México soa o alarme na ONU e alerta para risco iminente de derramamento de sangue na Venezuela após ofensiva dos EUA
Em meio à escalada explosiva entre Washington e Caracas, a presidente do México, Claudia Sheinbaum, cobra ação imediata da ONU para evitar um conflito sangrento na Venezuela. O apelo surge após os EUA anunciarem bloqueio a navios petroleiros e reforço militar na região, elevando a tensão internacional.

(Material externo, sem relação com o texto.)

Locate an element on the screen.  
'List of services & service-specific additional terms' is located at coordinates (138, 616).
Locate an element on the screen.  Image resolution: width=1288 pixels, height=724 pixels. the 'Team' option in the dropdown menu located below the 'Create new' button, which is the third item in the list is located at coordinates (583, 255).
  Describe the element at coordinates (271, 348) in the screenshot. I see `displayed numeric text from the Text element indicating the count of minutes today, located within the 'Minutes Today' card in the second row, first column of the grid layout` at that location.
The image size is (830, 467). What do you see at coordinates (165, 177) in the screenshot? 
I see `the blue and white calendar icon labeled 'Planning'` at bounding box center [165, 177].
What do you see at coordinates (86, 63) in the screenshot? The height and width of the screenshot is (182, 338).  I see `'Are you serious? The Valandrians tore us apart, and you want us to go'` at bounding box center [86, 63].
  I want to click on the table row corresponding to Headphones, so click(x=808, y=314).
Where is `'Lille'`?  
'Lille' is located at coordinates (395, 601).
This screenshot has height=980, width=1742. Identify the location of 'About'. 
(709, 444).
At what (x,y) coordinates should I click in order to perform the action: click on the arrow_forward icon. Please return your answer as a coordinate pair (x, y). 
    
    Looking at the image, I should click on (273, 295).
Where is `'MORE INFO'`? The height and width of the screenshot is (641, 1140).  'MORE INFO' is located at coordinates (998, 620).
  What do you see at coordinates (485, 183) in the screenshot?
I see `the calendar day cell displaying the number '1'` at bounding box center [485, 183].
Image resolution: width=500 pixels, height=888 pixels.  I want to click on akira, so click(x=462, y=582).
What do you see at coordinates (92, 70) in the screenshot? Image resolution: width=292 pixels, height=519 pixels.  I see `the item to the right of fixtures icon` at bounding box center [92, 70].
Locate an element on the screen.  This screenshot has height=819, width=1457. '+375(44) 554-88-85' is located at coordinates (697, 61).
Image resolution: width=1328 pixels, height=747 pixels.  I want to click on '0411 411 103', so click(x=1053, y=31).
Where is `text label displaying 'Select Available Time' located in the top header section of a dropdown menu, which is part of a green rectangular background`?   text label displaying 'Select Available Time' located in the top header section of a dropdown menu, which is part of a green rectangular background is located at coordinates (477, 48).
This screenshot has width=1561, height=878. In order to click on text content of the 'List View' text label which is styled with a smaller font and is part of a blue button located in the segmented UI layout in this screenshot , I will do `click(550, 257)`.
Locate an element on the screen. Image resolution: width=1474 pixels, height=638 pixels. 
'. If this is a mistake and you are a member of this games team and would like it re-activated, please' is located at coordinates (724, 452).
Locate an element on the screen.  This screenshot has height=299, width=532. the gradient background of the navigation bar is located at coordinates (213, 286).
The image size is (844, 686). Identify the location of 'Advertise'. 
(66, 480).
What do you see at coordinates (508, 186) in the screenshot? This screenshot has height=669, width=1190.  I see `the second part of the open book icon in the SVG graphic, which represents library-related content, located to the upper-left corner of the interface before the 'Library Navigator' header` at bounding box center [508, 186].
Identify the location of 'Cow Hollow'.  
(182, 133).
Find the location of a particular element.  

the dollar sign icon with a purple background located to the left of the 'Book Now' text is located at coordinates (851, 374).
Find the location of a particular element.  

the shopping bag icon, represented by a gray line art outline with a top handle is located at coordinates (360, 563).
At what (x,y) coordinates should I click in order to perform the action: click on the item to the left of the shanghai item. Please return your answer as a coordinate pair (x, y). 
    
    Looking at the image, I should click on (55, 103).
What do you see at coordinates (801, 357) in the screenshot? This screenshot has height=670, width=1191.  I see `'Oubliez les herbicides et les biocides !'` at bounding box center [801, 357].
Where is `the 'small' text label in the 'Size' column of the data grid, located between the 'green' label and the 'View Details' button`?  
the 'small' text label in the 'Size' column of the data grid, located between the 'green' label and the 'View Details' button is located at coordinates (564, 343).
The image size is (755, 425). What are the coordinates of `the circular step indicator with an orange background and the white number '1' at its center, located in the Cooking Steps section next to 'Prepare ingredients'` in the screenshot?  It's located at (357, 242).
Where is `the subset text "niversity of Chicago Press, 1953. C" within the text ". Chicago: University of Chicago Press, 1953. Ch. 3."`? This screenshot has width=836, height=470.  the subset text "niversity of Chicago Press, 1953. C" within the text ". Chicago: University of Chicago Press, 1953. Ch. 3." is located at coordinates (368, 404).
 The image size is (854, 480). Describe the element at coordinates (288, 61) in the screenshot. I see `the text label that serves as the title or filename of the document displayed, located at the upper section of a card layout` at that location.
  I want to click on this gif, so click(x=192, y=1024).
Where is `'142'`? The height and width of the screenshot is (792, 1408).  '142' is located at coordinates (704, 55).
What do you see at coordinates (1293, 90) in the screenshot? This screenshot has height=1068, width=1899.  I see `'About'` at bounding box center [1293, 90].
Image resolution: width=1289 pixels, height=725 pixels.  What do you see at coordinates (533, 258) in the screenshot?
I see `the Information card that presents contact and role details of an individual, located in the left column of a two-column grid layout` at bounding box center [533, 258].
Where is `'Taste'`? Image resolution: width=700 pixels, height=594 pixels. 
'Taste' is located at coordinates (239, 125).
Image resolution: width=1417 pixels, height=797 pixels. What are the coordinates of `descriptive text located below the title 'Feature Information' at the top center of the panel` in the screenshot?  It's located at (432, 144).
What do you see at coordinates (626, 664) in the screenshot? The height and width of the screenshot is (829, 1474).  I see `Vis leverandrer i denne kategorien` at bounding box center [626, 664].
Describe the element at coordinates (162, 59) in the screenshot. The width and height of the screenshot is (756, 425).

A crise na Venezuela entrou em um novo e perigoso capítulo. Diante da escalada de tensões entre os Estados Unidos e o governo de Nicolás Maduro, a presidente do México, Claudia Sheinbaum, fez um apelo contundente à Organização das Nações Unidas (ONU) para que atue com urgência e evite um possível derramamento de sangue no país sul-americano.
Durante sua coletiva de imprensa matinal nesta quarta-feira (17), Sheinbaum foi direta ao criticar a inércia da comunidade internacional. Segundo ela, a ONU precisa assumir seu papel histórico antes que a crise saia completamente do controle.
“Faço um chamado para que a ONU cumpra o seu papel. Ela não tem estado presente. Precisa assumir sua responsabilidade para evitar qualquer derramamento de sangue”, declarou a presidente mexicana, em tom firme.
O pronunciamento ocorre um dia após o presidente dos Estados Unidos, Donald Trump, anunciar um bloqueio a navios petroleiros sancionados que entram e saem da Venezuela, além de medidas de reforço militar norte-americano na região — ações que elevaram drasticamente o nível de tensão diplomática e militar.
O governo venezuelano reagiu com dureza. Em resposta às decisões de Washington, Caracas classificou a iniciativa como uma “ameaça grotesca”, acusando os Estados Unidos de promoverem uma escalada deliberada contra a soberania do país.
Sheinbaum reforçou que a posição histórica do México é contrária a qualquer tipo de intervenção estrangeira, defendendo o diálogo e a diplomacia como únicos caminhos legítimos para a resolução da crise.
Nos bastidores internacionais, cresce o temor de que o agravamento das sanções e da presença militar possa desencadear um conflito de consequências imprevisíveis não apenas para a Venezuela, mas para toda a América Latina.
Enquanto isso, a pressão sobre a ONU aumenta. O mundo observa, em suspense, se a organização irá intervir diplomaticamente a tempo — ou se a crise caminhará para um confronto que muitos consideram iminente.